- What you need to do -
Recast every line of the listing below as a JSON list of strings, one string per line, omitting blank lines.

Extracted records
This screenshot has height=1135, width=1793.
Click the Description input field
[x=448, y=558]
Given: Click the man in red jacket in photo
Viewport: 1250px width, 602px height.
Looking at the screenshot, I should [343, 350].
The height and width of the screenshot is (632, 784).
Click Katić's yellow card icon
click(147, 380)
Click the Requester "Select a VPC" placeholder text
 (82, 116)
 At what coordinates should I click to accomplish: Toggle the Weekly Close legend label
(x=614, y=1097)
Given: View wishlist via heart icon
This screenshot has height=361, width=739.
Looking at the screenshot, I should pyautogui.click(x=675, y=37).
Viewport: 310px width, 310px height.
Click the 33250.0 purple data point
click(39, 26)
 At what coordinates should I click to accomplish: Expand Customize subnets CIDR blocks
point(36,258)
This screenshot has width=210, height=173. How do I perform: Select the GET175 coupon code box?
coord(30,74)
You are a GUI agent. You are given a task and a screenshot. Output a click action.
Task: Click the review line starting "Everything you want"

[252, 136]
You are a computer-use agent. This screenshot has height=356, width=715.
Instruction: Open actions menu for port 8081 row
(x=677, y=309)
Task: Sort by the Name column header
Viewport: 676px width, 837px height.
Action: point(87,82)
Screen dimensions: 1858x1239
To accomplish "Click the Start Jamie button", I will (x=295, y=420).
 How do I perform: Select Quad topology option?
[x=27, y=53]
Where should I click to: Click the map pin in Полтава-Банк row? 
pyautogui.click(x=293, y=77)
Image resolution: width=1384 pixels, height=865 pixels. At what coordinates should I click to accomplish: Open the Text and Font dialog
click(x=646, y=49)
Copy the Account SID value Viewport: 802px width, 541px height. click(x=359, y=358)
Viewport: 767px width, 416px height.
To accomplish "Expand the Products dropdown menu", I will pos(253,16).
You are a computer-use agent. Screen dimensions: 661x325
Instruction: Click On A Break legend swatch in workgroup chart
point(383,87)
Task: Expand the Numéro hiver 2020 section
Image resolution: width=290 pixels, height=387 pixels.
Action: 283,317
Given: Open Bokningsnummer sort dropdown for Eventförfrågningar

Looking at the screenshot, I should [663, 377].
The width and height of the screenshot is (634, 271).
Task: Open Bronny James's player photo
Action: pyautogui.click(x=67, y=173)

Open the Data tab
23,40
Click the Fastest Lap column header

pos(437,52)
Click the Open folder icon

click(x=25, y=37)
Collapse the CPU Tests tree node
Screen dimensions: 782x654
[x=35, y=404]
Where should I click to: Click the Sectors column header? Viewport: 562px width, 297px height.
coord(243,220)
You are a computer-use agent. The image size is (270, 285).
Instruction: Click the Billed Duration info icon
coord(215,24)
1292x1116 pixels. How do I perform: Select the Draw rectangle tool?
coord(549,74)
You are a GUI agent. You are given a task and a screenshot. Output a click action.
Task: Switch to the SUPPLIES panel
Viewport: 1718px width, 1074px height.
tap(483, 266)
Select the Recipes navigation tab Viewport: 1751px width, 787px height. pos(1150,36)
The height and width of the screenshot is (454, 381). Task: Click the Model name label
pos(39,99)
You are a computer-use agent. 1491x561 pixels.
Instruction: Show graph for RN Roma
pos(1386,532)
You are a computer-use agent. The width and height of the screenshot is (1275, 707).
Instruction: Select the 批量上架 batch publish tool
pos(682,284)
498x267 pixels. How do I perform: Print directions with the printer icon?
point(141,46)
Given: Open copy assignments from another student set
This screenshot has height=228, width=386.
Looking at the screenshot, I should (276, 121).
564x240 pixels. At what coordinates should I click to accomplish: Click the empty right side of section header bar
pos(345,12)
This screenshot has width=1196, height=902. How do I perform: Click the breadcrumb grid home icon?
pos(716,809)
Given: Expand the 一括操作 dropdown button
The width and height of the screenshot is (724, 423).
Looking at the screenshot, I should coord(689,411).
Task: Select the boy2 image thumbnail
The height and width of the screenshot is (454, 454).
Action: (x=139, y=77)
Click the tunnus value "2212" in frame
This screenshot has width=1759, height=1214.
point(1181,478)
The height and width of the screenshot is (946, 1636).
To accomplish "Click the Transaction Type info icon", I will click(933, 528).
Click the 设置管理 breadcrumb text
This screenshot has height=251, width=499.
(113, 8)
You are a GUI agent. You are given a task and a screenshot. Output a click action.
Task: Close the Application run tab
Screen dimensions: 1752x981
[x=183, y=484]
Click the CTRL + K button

- Written answer -
[
  "This screenshot has height=1135, width=1793.",
  "Click the Description input field",
  "[x=448, y=558]",
  "Given: Click the man in red jacket in photo",
  "Viewport: 1250px width, 602px height.",
  "Looking at the screenshot, I should [343, 350].",
  "The height and width of the screenshot is (632, 784).",
  "Click Katić's yellow card icon",
  "click(147, 380)",
  "Click the Requester \"Select a VPC\" placeholder text",
  " (82, 116)",
  " At what coordinates should I click to accomplish: Toggle the Weekly Close legend label",
  "(x=614, y=1097)",
  "Given: View wishlist via heart icon",
  "This screenshot has height=361, width=739.",
  "Looking at the screenshot, I should pyautogui.click(x=675, y=37).",
  "Viewport: 310px width, 310px height.",
  "Click the 33250.0 purple data point",
  "click(39, 26)",
  " At what coordinates should I click to accomplish: Expand Customize subnets CIDR blocks",
  "point(36,258)",
  "This screenshot has width=210, height=173. How do I perform: Select the GET175 coupon code box?",
  "coord(30,74)",
  "You are a GUI agent. You are given a task and a screenshot. Output a click action.",
  "Task: Click the review line starting \"Everything you want\"",
  "[252, 136]",
  "You are a computer-use agent. This screenshot has height=356, width=715.",
  "Instruction: Open actions menu for port 8081 row",
  "(x=677, y=309)",
  "Task: Sort by the Name column header",
  "Viewport: 676px width, 837px height.",
  "Action: point(87,82)",
  "Screen dimensions: 1858x1239",
  "To accomplish \"Click the Start Jamie button\", I will (x=295, y=420).",
  " How do I perform: Select Quad topology option?",
  "[x=27, y=53]",
  "Where should I click to: Click the map pin in Полтава-Банк row? ",
  "pyautogui.click(x=293, y=77)",
  "Image resolution: width=1384 pixels, height=865 pixels. At what coordinates should I click to accomplish: Open the Text and Font dialog",
  "click(x=646, y=49)",
  "Copy the Account SID value Viewport: 802px width, 541px height. click(x=359, y=358)",
  "Viewport: 767px width, 416px height.",
  "To accomplish \"Expand the Products dropdown menu\", I will pos(253,16).",
  "You are a computer-use agent. Screen dimensions: 661x325",
  "Instruction: Click On A Break legend swatch in workgroup chart",
  "point(383,87)",
  "Task: Expand the Numéro hiver 2020 section",
  "Image resolution: width=290 pixels, height=387 pixels.",
  "Action: 283,317",
  "Given: Open Bokningsnummer sort dropdown for Eventförfrågningar",
  "Looking at the screenshot, I should [663, 377].",
  "The width and height of the screenshot is (634, 271).",
  "Task: Open Bronny James's player photo",
  "Action: pyautogui.click(x=67, y=173)",
  "Open the Data tab",
  "23,40",
  "Click the Fastest Lap column header",
  "pos(437,52)",
  "Click the Open folder icon",
  "click(x=25, y=37)",
  "Collapse the CPU Tests tree node",
  "Screen dimensions: 782x654",
  "[x=35, y=404]",
  "Where should I click to: Click the Sectors column header? Viewport: 562px width, 297px height.",
  "coord(243,220)",
  "You are a computer-use agent. The image size is (270, 285).",
  "Instruction: Click the Billed Duration info icon",
  "coord(215,24)",
  "1292x1116 pixels. How do I perform: Select the Draw rectangle tool?",
  "coord(549,74)",
  "You are a GUI agent. You are given a task and a screenshot. Output a click action.",
  "Task: Switch to the SUPPLIES panel",
  "Viewport: 1718px width, 1074px height.",
  "tap(483, 266)",
  "Select the Recipes navigation tab Viewport: 1751px width, 787px height. pos(1150,36)",
  "The height and width of the screenshot is (454, 381). Task: Click the Model name label",
  "pos(39,99)",
  "You are a computer-use agent. 1491x561 pixels.",
  "Instruction: Show graph for RN Roma",
  "pos(1386,532)",
  "You are a computer-use agent. The width and height of the screenshot is (1275, 707).",
  "Instruction: Select the 批量上架 batch publish tool",
  "pos(682,284)",
  "498x267 pixels. How do I perform: Print directions with the printer icon?",
  "point(141,46)",
  "Given: Open copy assignments from another student set",
  "This screenshot has height=228, width=386.",
  "Looking at the screenshot, I should (276, 121).",
  "564x240 pixels. At what coordinates should I click to accomplish: Click the empty right side of section header bar",
  "pos(345,12)",
  "This screenshot has width=1196, height=902. How do I perform: Click the breadcrumb grid home icon?",
  "pos(716,809)",
  "Given: Expand the 一括操作 dropdown button",
  "The width and height of the screenshot is (724, 423).",
  "Looking at the screenshot, I should coord(689,411).",
  "Task: Select the boy2 image thumbnail",
  "The height and width of the screenshot is (454, 454).",
  "Action: (x=139, y=77)",
  "Click the tunnus value \"2212\" in frame",
  "This screenshot has width=1759, height=1214.",
  "point(1181,478)",
  "The height and width of the screenshot is (946, 1636).",
  "To accomplish \"Click the Transaction Type info icon\", I will click(933, 528).",
  "Click the 设置管理 breadcrumb text",
  "This screenshot has height=251, width=499.",
  "(113, 8)",
  "You are a GUI agent. You are given a task and a screenshot. Output a click action.",
  "Task: Close the Application run tab",
  "Screen dimensions: 1752x981",
  "[x=183, y=484]",
  "Click the CTRL + K button"
]